Against the backdrop of World War II, a vanguard of black nationalist women leaders in the United States, Europe, and the Caribbean were at the forefront of an international Pan-Africanist movement aimed at eradicating the global color line. Maintaining a commitment to anticolonialism and Pan-Africanism, these women, from all walks of life, employed a range of political strategies and tactics in their efforts to secure universal black liberation. Through various mediums including journalism, media, and overseas travel, Amy Bailey, Ethel M. Collins, Amy Ashwood Garvey, Una Marson, and many other black women activists and intellectuals fought to advance anticolonial and Pan-Africanist politics while articulating protofeminism. Reflecting the richness and complexity of their political thought and praxis, black nationalist women’s anticolonial visions often stood side by side with imperialist and civilizationist discourses.
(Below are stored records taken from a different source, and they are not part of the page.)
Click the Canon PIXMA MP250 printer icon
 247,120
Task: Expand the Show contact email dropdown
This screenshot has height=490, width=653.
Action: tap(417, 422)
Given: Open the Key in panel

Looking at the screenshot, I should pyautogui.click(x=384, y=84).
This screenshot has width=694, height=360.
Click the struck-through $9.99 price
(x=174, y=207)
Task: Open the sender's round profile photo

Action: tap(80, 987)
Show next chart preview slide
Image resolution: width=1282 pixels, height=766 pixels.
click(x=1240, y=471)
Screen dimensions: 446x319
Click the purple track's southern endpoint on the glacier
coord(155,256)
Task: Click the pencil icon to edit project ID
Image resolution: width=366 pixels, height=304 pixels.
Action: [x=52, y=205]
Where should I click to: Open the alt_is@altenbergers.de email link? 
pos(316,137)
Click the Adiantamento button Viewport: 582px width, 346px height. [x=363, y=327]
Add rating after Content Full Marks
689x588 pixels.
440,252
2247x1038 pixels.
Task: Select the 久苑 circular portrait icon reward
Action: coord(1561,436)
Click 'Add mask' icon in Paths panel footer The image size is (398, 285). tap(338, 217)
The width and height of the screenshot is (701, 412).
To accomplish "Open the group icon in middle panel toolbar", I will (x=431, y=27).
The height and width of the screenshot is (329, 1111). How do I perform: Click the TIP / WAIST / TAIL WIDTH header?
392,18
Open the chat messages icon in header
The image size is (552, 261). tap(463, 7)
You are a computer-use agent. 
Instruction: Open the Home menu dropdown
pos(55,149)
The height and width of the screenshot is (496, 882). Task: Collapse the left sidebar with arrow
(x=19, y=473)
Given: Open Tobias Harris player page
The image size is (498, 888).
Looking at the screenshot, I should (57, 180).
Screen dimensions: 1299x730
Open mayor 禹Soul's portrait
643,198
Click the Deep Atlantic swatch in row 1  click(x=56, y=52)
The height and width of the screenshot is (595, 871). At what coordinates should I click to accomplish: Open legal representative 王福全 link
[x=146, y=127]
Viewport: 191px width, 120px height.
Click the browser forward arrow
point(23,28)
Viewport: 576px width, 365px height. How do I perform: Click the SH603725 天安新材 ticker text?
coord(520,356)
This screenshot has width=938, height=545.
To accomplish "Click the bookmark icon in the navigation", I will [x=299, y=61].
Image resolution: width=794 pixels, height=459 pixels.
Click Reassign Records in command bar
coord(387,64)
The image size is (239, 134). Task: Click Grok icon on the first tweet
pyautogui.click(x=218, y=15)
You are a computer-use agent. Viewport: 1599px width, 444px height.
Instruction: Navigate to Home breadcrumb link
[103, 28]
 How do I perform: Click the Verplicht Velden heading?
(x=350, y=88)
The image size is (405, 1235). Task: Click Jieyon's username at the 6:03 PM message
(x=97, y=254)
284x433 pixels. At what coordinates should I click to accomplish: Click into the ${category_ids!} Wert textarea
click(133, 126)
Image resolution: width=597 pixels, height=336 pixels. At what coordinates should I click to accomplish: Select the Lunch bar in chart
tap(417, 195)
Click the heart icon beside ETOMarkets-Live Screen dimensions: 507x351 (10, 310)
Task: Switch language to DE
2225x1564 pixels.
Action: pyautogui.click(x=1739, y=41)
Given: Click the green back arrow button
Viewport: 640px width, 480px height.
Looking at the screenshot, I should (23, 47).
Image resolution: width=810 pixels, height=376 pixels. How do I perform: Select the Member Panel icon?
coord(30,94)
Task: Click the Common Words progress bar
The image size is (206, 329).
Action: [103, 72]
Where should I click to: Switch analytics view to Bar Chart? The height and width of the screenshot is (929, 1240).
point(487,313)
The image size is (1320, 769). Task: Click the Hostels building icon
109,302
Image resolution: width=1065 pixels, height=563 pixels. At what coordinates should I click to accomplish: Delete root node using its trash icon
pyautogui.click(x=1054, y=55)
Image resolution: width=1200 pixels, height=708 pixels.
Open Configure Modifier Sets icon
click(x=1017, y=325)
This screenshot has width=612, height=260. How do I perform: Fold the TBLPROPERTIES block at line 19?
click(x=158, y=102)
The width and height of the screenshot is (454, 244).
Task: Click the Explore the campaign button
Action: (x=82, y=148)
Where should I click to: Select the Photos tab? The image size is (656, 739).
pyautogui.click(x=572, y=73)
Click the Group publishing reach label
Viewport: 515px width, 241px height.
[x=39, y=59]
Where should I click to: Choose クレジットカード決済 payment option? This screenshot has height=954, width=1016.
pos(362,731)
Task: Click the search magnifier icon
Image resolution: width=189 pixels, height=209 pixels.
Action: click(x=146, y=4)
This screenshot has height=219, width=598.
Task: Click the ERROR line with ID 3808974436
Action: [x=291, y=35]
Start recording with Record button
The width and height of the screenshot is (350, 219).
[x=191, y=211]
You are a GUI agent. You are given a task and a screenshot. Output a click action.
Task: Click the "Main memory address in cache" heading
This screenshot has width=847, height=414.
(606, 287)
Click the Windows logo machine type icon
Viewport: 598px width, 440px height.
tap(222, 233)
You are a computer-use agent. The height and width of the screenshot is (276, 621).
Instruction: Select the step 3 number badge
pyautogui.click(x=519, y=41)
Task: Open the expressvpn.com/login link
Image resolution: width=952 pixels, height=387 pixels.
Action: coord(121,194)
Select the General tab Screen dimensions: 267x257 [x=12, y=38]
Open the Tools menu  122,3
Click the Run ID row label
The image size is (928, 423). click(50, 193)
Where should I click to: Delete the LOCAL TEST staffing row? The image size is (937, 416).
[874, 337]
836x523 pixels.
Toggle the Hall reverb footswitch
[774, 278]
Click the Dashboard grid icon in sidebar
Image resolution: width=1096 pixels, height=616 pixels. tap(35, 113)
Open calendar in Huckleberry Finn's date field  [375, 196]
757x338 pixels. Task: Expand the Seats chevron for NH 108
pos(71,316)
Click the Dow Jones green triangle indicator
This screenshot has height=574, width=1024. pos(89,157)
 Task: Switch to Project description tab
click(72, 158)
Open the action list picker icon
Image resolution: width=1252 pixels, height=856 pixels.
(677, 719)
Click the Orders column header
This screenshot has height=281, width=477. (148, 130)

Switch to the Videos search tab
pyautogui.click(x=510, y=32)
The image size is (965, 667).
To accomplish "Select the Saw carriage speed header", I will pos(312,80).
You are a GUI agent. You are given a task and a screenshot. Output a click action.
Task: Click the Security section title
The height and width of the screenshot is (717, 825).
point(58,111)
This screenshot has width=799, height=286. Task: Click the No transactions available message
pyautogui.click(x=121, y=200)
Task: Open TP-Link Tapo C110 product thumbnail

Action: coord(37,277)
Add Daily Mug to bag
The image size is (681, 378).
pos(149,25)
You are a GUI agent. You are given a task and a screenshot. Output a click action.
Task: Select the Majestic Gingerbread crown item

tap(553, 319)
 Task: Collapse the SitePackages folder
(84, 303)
Likewise, their views on women’s rights and gender roles reflected the diversity of black feminist thought at the time, which was by no means monolithic or always progressive.

Significantly, these women helped to sustain black nationalist politics, endorsing racial pride, African heritage, black political and economic autonomy, and Pan-Africanism during the tumultuous years of World War. In the postwar era, black nationalist women in the United States and in other parts of the diaspora amplified their efforts to obtain human rights. In the absence of crucial diasporic newspapers like The African and the New Negro World, black nationalist women remained steadfast in their resolve to disrupt the global color line and found new avenues from which to articulate their views. Moreover, they continued to build transnational alliances, recognizing that their struggles for black rights on the local and national levels were deeply connected with struggles for freedom all across the globe. As many of these women grew older in age, some with failing health, they actively mentored a younger generation of black women who would be ready to carry on the work in their physical absence. The global visions of freedom black nationalist women promoted in their writings and speeches during the 1940s remained salient in the decades to follow—no doubt providing a source of inspiration for black activists and intellectuals during the 1950s and 1960s.


In a 1956 letter to a political ally, sixty-seven-year-old Mittie Maude Lena Gordon, the founder of the Peace Movement of Ethiopia (PME), insisted that the fight for universal black liberation was far from over. “It seem[s] that all our work is in vain, [b]ut we shall continue as long as we live,” she explained. Gordon’s comments captured black nationalist women’s unwavering determination to improve conditions for black men and women throughout the diaspora. During the postwar era, Gordon and other veteran black nationalist women leaders, including Amy Ashwood Garvey, Maymie De Mena, and Amy Jacques Garvey, continued to pursue a host of causes, including black emigration, anticolonialism, and black internationalism. Against the backdrop of the modern Civil Rights and Black Power movements in the United States, rapid decolonization in Africa, and a surge of liberation movements in Latin America, the Caribbean, and across the globe, these women continued to build transnational alliances and employed a range of strategies and tactics in their struggles for civil and human rights.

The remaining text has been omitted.